# [Reading passage]
________

January 31, 2008

Banned Books – الإله يقدم إستقالته فى إجتماع القمة

Posted in Books Reviews, English at 2:46 pm by Rou...

Can we portray God? Can we judge our creator? Can we accuse Him for all the crimes that are happening in the world? Can we portray His messengers with their real characters without any disguises and set imaginary conversations between them? Can we question the idea of creation and the fact of having a “GOD” in the first place?

 

Well… the Egyptian feminist, activist, and writer “Nawal El Saadawi” did all that and more in her Play “الإله يقدم إستقالته فى إجتماع القمة” or “God Resigns in the Summit Meeting” that was published in Egypt through “Madbouli” publishing house in January 2007.

________

# [Given problem A]
Please copy out the lines of the listing word for word, from the line that contains "Moscow (62, 112)" up to and including the line that contains "Chita (25, 112)".

# [Raw data]
________

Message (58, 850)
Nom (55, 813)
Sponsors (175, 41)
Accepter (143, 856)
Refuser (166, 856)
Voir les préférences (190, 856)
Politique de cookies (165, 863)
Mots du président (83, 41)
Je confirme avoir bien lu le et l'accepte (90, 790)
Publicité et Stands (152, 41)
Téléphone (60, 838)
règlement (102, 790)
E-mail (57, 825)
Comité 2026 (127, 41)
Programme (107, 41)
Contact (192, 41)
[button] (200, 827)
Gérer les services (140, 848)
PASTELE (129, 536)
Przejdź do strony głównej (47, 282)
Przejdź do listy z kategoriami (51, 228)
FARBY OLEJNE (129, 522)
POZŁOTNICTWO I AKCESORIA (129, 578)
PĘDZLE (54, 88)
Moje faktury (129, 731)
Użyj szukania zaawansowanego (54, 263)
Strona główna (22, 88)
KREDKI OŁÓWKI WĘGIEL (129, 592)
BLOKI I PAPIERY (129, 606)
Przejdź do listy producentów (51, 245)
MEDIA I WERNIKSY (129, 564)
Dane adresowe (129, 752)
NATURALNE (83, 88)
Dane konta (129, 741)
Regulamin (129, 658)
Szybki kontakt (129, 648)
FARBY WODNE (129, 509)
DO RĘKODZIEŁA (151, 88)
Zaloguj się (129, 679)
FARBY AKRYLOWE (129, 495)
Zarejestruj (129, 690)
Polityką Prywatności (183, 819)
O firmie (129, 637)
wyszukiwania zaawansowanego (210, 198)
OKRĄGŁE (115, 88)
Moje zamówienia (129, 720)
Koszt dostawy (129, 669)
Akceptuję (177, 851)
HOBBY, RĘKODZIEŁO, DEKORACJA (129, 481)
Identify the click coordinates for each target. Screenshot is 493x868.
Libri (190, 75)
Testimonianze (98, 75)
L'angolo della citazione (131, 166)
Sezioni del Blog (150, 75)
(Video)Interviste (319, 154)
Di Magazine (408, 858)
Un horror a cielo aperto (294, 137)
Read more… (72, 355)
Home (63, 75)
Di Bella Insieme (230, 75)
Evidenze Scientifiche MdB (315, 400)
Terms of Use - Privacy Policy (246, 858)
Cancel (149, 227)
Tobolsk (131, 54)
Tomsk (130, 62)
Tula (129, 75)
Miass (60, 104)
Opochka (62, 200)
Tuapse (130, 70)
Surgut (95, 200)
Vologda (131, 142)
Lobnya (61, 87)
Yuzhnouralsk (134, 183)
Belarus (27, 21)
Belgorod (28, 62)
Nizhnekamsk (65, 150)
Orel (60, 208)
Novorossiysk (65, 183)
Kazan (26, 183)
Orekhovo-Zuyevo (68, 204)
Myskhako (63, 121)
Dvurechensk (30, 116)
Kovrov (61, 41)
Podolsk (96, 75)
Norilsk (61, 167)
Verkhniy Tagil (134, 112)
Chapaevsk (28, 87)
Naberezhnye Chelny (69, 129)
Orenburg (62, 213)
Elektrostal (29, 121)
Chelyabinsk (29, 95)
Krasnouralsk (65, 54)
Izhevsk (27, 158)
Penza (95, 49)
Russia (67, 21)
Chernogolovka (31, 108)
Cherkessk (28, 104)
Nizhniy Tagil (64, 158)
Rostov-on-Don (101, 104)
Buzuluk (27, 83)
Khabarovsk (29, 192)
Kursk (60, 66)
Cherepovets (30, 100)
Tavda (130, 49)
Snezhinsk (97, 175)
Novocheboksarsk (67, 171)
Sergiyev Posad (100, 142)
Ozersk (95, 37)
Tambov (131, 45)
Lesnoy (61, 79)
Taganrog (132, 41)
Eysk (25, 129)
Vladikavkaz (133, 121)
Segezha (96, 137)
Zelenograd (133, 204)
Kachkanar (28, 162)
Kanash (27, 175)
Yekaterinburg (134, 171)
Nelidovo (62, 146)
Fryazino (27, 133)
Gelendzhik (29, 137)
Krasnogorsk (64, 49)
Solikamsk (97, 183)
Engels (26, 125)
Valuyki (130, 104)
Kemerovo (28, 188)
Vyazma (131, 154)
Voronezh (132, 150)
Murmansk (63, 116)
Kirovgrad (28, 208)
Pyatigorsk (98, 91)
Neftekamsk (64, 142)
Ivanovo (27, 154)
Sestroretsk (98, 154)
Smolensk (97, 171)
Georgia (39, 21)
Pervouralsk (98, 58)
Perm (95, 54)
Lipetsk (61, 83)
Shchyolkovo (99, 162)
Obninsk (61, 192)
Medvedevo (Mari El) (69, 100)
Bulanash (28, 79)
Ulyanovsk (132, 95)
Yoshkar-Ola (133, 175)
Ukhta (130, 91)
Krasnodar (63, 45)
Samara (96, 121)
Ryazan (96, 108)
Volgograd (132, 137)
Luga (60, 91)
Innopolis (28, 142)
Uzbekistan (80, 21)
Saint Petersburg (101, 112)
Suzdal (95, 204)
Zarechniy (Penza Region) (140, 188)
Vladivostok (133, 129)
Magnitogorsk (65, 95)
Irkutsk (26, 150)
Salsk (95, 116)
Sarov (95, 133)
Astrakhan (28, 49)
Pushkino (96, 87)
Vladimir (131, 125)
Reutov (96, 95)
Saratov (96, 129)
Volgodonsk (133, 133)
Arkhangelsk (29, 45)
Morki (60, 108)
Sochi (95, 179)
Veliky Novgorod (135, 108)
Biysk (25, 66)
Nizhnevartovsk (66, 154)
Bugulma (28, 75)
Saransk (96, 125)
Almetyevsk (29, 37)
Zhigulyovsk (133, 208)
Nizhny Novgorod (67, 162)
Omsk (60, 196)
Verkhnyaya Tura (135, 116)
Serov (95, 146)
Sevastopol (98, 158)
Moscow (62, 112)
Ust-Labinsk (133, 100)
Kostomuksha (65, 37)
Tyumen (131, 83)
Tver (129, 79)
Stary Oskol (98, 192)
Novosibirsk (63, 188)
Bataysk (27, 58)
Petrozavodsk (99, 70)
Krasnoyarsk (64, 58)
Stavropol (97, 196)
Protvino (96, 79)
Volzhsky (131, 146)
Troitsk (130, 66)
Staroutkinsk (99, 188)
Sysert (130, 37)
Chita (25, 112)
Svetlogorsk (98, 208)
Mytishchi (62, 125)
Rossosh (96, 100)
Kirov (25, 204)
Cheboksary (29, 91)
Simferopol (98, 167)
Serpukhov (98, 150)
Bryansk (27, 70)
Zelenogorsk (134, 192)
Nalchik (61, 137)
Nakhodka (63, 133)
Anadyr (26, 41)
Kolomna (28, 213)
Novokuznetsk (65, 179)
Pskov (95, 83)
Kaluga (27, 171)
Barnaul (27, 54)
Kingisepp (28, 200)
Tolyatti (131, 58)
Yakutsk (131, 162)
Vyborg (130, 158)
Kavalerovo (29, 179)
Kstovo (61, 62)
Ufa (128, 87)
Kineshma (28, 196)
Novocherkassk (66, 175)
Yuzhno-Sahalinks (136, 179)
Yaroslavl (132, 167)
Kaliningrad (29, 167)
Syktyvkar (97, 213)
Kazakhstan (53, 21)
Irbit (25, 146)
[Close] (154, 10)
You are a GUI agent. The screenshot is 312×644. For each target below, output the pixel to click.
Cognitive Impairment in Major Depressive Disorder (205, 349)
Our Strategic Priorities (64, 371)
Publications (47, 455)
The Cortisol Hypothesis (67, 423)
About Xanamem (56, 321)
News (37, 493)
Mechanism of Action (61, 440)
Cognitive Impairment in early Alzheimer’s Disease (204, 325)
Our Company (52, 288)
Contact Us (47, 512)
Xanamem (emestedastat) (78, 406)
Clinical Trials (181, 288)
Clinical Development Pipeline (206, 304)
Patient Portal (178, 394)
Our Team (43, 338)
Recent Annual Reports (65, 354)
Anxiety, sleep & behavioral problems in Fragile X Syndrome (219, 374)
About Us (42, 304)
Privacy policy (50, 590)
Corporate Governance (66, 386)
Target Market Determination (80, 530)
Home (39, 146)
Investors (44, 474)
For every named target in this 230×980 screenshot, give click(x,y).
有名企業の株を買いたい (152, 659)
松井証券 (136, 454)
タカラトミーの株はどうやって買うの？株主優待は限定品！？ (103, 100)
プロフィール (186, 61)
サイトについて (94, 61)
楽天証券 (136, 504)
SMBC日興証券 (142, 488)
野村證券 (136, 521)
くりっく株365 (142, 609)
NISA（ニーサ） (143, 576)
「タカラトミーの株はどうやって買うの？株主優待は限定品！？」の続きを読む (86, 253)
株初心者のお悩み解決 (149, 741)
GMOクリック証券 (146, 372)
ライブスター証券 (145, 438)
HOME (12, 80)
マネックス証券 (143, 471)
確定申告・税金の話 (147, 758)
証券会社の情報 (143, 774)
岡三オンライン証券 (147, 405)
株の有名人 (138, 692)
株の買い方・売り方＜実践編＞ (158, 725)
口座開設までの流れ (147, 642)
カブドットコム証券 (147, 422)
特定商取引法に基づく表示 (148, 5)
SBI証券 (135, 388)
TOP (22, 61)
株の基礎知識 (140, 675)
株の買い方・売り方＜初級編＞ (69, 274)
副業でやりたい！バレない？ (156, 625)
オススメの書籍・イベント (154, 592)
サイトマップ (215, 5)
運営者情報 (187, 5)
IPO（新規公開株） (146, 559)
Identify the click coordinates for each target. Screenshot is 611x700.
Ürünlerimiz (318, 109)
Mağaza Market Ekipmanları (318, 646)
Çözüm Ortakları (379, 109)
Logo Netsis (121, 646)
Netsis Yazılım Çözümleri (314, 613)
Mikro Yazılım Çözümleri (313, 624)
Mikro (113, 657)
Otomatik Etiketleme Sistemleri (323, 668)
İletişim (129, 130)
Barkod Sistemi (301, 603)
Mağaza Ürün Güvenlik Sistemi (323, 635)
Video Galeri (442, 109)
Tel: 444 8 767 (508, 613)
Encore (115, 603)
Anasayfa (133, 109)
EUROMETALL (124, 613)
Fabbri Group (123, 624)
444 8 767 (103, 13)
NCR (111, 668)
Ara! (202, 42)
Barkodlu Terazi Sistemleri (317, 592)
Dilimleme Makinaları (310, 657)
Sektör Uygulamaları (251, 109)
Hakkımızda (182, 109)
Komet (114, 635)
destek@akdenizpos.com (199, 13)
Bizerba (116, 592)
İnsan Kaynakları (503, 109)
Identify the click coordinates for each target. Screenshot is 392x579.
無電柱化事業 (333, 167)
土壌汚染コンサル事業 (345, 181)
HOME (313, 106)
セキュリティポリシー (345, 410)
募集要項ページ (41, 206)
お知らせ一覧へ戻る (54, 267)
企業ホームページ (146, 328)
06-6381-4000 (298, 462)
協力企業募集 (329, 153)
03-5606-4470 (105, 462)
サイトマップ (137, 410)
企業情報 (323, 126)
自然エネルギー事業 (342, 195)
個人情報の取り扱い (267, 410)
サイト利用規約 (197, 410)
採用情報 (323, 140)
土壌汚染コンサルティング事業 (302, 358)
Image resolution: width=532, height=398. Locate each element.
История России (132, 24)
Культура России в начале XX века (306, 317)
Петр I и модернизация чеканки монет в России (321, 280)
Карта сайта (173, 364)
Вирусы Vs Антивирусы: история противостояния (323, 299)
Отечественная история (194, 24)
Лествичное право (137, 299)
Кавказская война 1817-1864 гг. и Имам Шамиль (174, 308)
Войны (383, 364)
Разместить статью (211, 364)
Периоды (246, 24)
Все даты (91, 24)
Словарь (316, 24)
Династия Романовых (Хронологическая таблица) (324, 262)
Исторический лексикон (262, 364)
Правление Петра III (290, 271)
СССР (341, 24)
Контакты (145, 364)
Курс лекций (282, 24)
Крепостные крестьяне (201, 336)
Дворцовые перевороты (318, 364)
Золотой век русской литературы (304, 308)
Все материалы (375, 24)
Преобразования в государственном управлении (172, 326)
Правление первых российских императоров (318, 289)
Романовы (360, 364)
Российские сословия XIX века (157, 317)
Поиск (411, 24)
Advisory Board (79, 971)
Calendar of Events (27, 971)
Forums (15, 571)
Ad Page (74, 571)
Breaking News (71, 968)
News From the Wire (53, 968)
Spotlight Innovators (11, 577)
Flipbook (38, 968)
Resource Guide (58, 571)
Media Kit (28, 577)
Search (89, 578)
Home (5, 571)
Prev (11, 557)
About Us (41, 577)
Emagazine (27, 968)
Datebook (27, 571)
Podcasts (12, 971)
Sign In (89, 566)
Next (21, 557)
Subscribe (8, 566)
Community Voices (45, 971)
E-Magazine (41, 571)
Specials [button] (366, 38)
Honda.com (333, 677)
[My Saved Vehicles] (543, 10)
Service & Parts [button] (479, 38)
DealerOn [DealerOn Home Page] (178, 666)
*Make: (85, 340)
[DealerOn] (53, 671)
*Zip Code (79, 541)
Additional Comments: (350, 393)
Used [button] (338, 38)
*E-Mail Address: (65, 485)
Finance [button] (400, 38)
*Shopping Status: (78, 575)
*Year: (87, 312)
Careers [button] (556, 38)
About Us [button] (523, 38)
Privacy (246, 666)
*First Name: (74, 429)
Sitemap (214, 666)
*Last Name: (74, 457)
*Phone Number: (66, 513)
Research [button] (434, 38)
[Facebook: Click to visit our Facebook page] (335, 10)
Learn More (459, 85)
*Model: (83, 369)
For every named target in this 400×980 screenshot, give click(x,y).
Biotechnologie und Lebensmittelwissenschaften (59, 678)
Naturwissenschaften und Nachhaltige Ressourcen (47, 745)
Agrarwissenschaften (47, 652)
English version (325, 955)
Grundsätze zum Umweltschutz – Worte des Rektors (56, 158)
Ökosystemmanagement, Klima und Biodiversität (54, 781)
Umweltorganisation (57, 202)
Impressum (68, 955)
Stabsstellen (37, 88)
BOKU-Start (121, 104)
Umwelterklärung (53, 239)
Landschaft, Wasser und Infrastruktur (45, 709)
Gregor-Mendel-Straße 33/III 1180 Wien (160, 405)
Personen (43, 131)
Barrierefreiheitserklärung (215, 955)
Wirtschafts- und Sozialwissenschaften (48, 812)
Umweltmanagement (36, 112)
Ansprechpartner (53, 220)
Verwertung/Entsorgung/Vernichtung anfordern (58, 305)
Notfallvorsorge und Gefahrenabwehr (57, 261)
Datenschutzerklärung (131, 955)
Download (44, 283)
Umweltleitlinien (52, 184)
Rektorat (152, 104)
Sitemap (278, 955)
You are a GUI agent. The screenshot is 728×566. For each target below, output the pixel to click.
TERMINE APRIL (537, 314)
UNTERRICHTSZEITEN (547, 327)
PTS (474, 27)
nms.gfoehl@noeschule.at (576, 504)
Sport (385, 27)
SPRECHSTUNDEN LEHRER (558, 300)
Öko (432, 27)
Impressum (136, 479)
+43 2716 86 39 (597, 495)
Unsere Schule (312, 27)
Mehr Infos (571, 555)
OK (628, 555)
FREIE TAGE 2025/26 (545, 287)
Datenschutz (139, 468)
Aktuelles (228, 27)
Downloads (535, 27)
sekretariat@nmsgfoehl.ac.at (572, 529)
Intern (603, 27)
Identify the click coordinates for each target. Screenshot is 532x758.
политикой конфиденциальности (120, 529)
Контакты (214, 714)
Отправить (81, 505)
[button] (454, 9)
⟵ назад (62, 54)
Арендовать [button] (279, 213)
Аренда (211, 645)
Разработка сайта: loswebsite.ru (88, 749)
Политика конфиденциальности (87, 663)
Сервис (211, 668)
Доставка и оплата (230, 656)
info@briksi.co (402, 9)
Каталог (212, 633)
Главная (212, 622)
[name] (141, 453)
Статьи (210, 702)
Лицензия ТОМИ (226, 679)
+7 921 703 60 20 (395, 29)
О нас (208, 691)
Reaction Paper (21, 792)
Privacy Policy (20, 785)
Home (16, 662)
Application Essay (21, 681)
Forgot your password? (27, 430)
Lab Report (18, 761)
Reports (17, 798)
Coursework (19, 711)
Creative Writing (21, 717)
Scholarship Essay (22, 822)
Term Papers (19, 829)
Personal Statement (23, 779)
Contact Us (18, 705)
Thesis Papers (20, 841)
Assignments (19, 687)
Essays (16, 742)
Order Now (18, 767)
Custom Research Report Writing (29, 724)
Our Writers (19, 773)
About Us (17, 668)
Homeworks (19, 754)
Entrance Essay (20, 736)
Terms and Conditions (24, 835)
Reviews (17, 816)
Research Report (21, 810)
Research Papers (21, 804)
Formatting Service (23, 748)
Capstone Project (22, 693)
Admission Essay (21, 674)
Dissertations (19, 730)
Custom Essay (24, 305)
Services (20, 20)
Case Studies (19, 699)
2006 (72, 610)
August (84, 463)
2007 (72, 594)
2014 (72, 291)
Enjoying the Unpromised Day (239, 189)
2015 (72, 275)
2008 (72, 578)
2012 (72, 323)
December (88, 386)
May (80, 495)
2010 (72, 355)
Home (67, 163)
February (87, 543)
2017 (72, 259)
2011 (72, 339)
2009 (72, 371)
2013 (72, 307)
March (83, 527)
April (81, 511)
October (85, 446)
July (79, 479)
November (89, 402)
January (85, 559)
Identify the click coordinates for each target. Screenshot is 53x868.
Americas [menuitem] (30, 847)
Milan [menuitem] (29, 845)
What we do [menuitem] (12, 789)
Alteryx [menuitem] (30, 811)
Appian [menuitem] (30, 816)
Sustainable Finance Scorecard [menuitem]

________

# [Given problem B]
According to the book review, which publishing house published the play in Egypt?

# [Correct result A]
Moscow (62, 112)
Ust-Labinsk (133, 100)
Kostomuksha (65, 37)
Tyumen (131, 83)
Tver (129, 79)
Stary Oskol (98, 192)
Novosibirsk (63, 188)
Bataysk (27, 58)
Petrozavodsk (99, 70)
Krasnoyarsk (64, 58)
Stavropol (97, 196)
Protvino (96, 79)
Volzhsky (131, 146)
Troitsk (130, 66)
Staroutkinsk (99, 188)
Sysert (130, 37)
Chita (25, 112)

# [Correct result B]
Madbouli